Les soins de santé d'aujourd'hui sont, dans la plupart des cas, conçus de la même façon pour tous, en fonction de la réaction de l'individu moyen lors d'études cliniques menées auprès de quelques centaines, voire de quelques milliers de personnes atteintes d'un problème de santé précis.

La plupart des gens qui acceptent de participer à ces études sont des Blancs, ce qui soulève des incertitudes quant aux meilleurs soins à offrir aux personnes ayant d'autres origines ethniques.

«All of Us» fait partie d'un mouvement vers la «médecine de précision», qui utilise nos caractéristiques personnelles pour prévenir et traiter la maladie. Les chercheurs ont besoin d'un très grand nombre de participants afin d'en apprendre assez pour pouvoir personnaliser les soins: des gens en santé ou pas, des jeunes et des vieux, des habitants des villes et des campagnes, des cols bleus et des cols blancs - et des membres de toutes les ethnies.

L'étude recrute seulement des adultes pour le moment, mais des enfants seront éventuellement inclus.

Si des «biobanques» réunissant au moins 100 000 personnes existent déjà, le projet des NIH vise à créer la biobanque la plus grande et la plus diversifiée du monde. Au moins la moitié des participants devront provenir de groupes qui sont traditionnellement sous-représentés en recherche médicale, a indiqué le docteur Collins.

Les gènes ne racontent pas tout

Évidemment, votre code génétique a un impact sur votre risque de souffrir de certaines maladies. Mais d'autres facteurs y sont aussi pour quelque chose.

Les participants partageront donc tout d'abord leur dossier médical électronique et on leur soumettra périodiquement des questionnaires concernant leur alimentation, leur sommeil, leur environnement et d'autres aspects de leur mode de vie. On pourra aussi leur demander de porter des moniteurs d'activité physique ou d'autres capteurs.

Ils fourniront un échantillon sanguin et se soumettront à une analyse génétique plus tard cette année, tout d'abord pour étudier les «variantes» de l'ADN qui ont un impact sur le risque de maladie, a expliqué le docteur Collins. Une cartographie complète du code génétique d'un million de personnes serait trop dispendieuse, mais cette approche exhaustive sera tout de même utilisée avec certains participants.

Les premières leçons que le docteur Collins espère en tirer porteront sur la résilience: pourquoi certaines personnes maintiennent-elles une santé de fer même si elles fument et s'alimentent mal ?

«On ne comprend tout simplement pas comment ces gens font pour s'en tirer», a-t-il admis.

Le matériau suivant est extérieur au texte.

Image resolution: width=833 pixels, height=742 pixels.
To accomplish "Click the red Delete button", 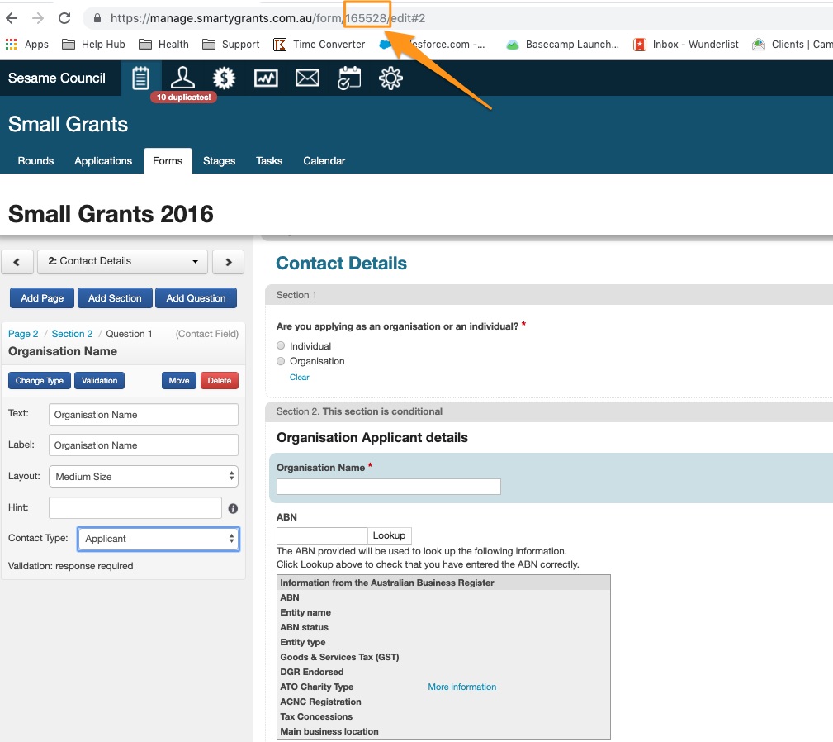I will click(219, 381).
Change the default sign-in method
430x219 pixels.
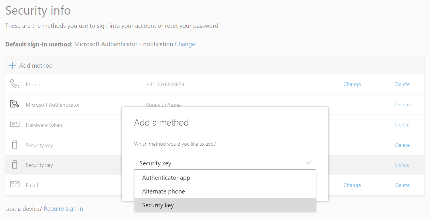coord(185,44)
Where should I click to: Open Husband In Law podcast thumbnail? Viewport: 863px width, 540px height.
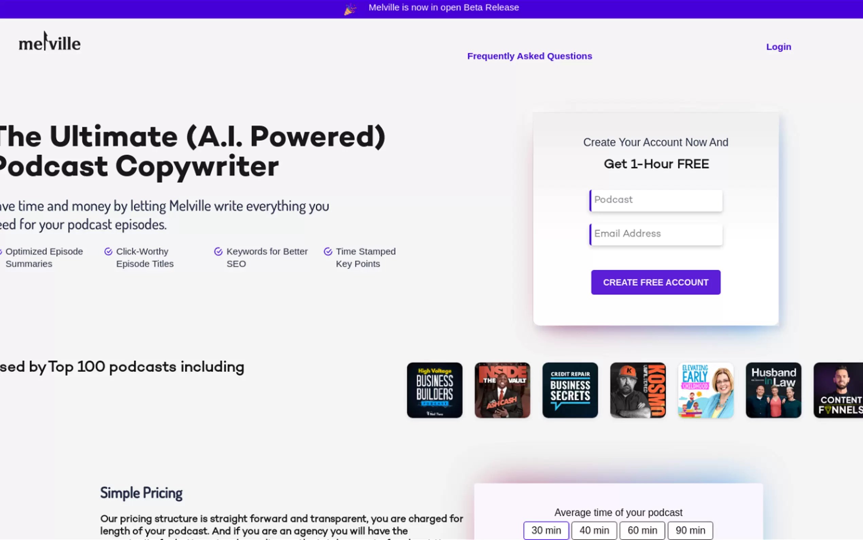coord(773,390)
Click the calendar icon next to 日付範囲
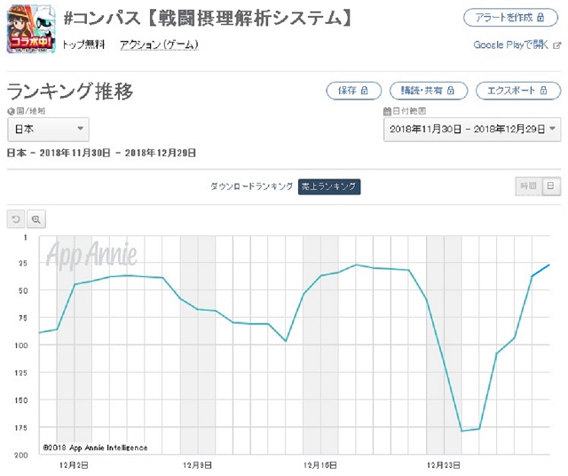568x476 pixels. pyautogui.click(x=387, y=111)
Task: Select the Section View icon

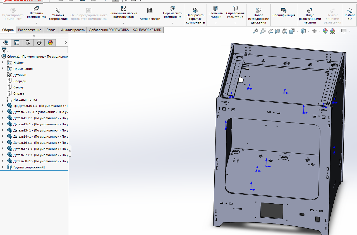Action: pos(277,31)
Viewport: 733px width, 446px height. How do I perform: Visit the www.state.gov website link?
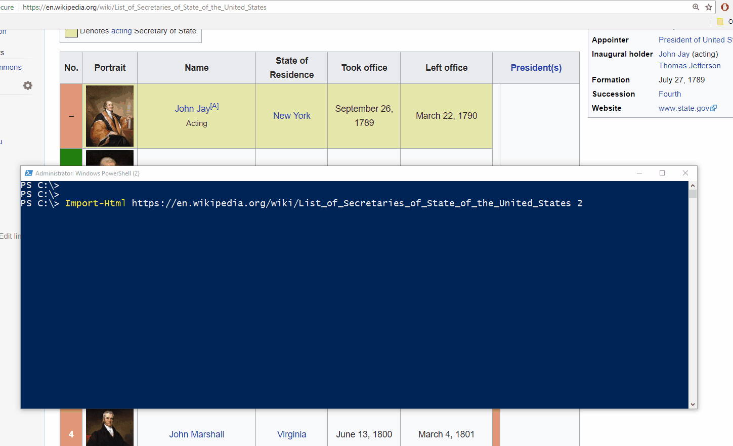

Les renseignements personnels

Contrairement à la plupart des études médicales, les participants pourront avoir accès à leurs propres résultats, en collaboration avec leur médecin, bien avant que l'étude n'en vienne à des conclusions plus générales.

Un avertissement, toutefois: les chercheurs se posent encore de nombreuses questions concernant la meilleure utilisation des tests génétiques. Malgré cela, «nous ferons de notre mieux pour aider les médecins à comprendre ce que ça veut dire», a expliqué le docteur Collins.

Les bienfaits pourraient se matérialiser rapidement: les variantes génétiques pourront témoigner d'une vulnérabilité aux effets secondaires de plus d'une centaine de médicaments, une information qui pourra permettre de choisir le meilleur traitement pour le patient.

Les NIH disent avoir tout mis en oeuvre pour se protéger d'un éventuel vol de renseignements personnels. Les données médicales des participants seront dépouillées de toute information permettant de les identifier, et ces données seront remplacées par un code. Seuls les chercheurs respectant certains critères de sécurité pourront accéder aux données.